I was on vacation in Kona, Hawaii, when I did my first blackwater dive and saw a cookiecutter shark. I was completely unprepared for the encounter. Even though the photos were out of focus and taken at a distance, they were my most highly sought-after images at the time.

I wanted one more chance to do better and became obsessed with finding another cookiecutter shark. Looking for ways to do blackwater dives from my home island of Oahu, I found weather windows and made friends with people who had boats. A sea anchor allowed us to go out weekly, and every week we found a completely different assortment of squids, jellies and fishes.

It didn't take long before my fascination with cookiecutter sharks expanded to include the other unusual creatures that greeted us every Saturday. I started to keep track of the times we would see pelagic seahorses, box jellyfish, exotic larval fishes and pyrosomes. I eventually moved to Kona, where I picked up a part-time gig guiding blackwater dives.

I still had a lot of unanswered questions lingering from my time on Oahu. The unknowns that plague blackwater divers are often simple, such as "When is the best time and/or place to go?" I developed a more robust and comprehensive study from the notes I took on Oahu, so I could compare my observations against environmental variables such as moon phase, seasonality, bathymetric depth and water temperature. I also looked at more esoteric factors such as the El Niño–Southern Oscillation (ENSO), the North Pacific Gyre Oscillation and the development of cold-core eddies.

Through an analysis called a generalized additive model, I was able to see how these multiple variables influenced the biodiversity in my data. The most common creatures we encountered were all soft-bodied animals such as salps, siphonophores and ctenophores. Moreover, I found that bathymetric depth, water temperature and the ENSO index were some of the best predictors for oceanic diversity.

ENSO is a periodic set of ocean conditions resulting in what we know as the El Niño and La Niña events. It is difficult to predict, but it contributes to productivity. The peak depth range of the ocean bottom was around 5,000 feet (1,500 meters), a zone where the island's slope starts to plateau. The best water temperature was around 78°F and correlated with late spring and autumn temperatures, which is also when we tend to see more larval fishes. It seems that the fishes know exactly when to spawn so their young can develop in food-rich water. Using only water temperature, depth and ENSO, we were able to explain 43 percent of the variability in diversity over the study period, which is a good start.

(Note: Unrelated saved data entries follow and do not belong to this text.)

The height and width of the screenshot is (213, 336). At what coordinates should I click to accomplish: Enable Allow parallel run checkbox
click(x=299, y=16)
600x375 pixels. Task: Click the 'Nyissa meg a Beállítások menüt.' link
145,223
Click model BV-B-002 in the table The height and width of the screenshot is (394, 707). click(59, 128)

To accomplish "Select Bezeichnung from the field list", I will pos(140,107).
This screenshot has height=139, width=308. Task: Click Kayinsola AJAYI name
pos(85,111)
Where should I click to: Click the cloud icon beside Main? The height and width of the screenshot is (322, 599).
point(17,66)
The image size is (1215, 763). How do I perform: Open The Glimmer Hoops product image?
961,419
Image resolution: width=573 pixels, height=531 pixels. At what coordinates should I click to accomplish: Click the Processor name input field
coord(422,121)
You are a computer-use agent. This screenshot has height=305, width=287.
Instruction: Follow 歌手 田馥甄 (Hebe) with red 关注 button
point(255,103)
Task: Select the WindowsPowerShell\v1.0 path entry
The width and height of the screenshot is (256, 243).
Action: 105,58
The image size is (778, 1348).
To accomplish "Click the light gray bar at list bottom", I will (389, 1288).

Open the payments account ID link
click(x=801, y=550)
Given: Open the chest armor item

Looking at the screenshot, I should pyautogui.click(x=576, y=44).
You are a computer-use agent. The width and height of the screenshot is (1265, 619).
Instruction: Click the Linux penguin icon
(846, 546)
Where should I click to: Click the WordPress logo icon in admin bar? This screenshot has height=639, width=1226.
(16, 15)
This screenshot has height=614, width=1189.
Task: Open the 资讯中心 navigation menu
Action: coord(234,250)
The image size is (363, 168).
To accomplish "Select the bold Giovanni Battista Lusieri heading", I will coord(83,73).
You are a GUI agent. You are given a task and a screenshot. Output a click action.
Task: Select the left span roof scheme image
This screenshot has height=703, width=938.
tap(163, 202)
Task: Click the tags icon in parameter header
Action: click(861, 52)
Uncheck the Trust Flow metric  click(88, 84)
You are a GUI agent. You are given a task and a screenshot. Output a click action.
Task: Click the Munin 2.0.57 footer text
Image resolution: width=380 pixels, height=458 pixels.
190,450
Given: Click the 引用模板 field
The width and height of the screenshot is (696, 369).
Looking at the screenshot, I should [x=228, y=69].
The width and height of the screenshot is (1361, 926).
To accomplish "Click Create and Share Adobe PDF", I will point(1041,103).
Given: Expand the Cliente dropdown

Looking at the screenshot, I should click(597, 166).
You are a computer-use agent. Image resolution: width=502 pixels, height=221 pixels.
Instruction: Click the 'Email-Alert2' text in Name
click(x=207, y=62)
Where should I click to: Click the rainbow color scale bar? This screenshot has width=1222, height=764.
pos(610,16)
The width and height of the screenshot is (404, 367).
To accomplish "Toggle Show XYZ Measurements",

"What is that thing?" is another basic question that is common to blackwater veterans and novices alike. There aren't yet any field guides to blackwater diving, so we put together identifications piecemeal from all kinds of sources. The more sources we have, the more accurate the identifications tend to be. The reality is that the ocean will constantly offer surprises, and we will occasionally have to revise identifications. While guiding a dive one night, I looked down and saw a small species of shark approaching one of my divers. I assumed it was a cookiecutter shark going in for a scoop, so I swam down to lend assistance. The animal didn't look right for a cookiecutter though. It was darker, bluish and lacked the collar that cookiecutters sport, so I snapped a photo and sent it to an expert, who told me that it was a pygmy shark.

The first evidence of the goosefish (Lophiodes fimbriatus) from Hawaiian waters

Cookiecutter sharks and pygmy sharks are unusual to see because of where they live, but they are common from the perspective of total oceanic diversity. Occasionally, however, a rare animal drifts past our lights and blows our minds. When diving one night with my fiancée, Sarah, she pointed out what looked like a fried egg jellyfish. As we looked closer, we could see into the hairy mass enough to make out an eye and then a fin. It took some squinting before we realized that we were looking at a fish. I took some photos, which bounced around email servers at the National Oceanic and Atmospheric Administration (NOAA) and the Smithsonian Institution until they landed in the inbox of anglerfish expert Ted Pietsch, who identified it as a hairy goosefish (Lophiodes fimbriatus). These small anglerfishes have been seen only a handful of times, and this was the first time anyone saw one as far east as Hawaii.

Recently while doing a safety stop, I was about to leave the water when Sarah flashed her light across my mask and made the sign for "shark." I immediately recognized the small, unusual fish swimming past us and easily caught up with it. This time I was prepared and spent a few minutes swimming alongside the shark, enjoying the encounter. It was a little more than a foot long and had tan coloring and a dark collar at its gills. Finally, 10 years after I originally missed what I thought was a once-in-a-lifetime opportunity, I was able to take 14 crisp photos of a live-swimming cookiecutter shark.

The 10 years of searching enriched my life in ways I could have never predicted. By asking some basic questions, I made my time in the black far more important than just some simple photos of an unusual shark.